I think a lot of it also has to do with a team realizing that if it wants to be competitive and successful, it has to have a certain level of dedication and discipline. And that does, at times, involve me being a captain, and not a friend, to my teammates. It’s a hard lesson that we’re still trying to learn, but I think MWTD did a lot of good for our team.
It was time for me to change my attitude, even if I hadn’t been able to play. I was going to play at MWTD and I was going to like it.

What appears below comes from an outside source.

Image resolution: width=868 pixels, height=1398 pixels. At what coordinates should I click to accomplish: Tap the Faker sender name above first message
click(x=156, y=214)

So here’s the official recap of Midwest Throwdown:
MWTD was exactly what our women needed. Some of us were feeling defeated, some of us just didn’t have the motivation to play. After HUX, and the dip in numbers and performance at practice, it seemed like our team was in a bit of a rut. Along with the above mentioned events that had occurred, even I wasn’t feeling it. I wasn’t sure if I could lead this team over the weekend. All I could think about were the mistakes I had made and may have kept on making. The weather was miserable. It rained all the way on the drive up. I couldn’t believe how cold it was. My toes were frozen and all I wanted to do was curl up in a ball and sleep by a fire. Imagine having to motivate people when you yourself can’t be bothered to move. The first game was slow. At one point, I talked to one of my teammates who has supported me from the get-go, from our freshman year. I told her I wasn’t sure if I could effectively lead this team after all that had gone on in the previous week. She pulled me aside, knocked some sense into me, and from then on, I did what I needed to do. We played and I don’t think this team has ever played this well since my freshman year. We were never shut-out, and we beat Oberlin, Colorado College B, and Notre Dame B. We had close games with WashU B and DePaul as we lost at ultimate point in both. Sure, our rankings were close to the bottom, but for us, it was a success. And the girls were able to see their hard work pay off. They were able to see why it is that we work so hard and what that hard work can bring us as a team.
We learned a lot from the skills clinic. It gave us the chance to talk to some incredible coaches and players, not just about skills, but about leading, and about being a part of a team. I won’t go into details, but let’s just say we all got the sound advice that we needed to hear.
My thanks go out to Dr. Tinsley. You were right: I would have kicked myself in the ass if I had decided to walk away from something I love so much.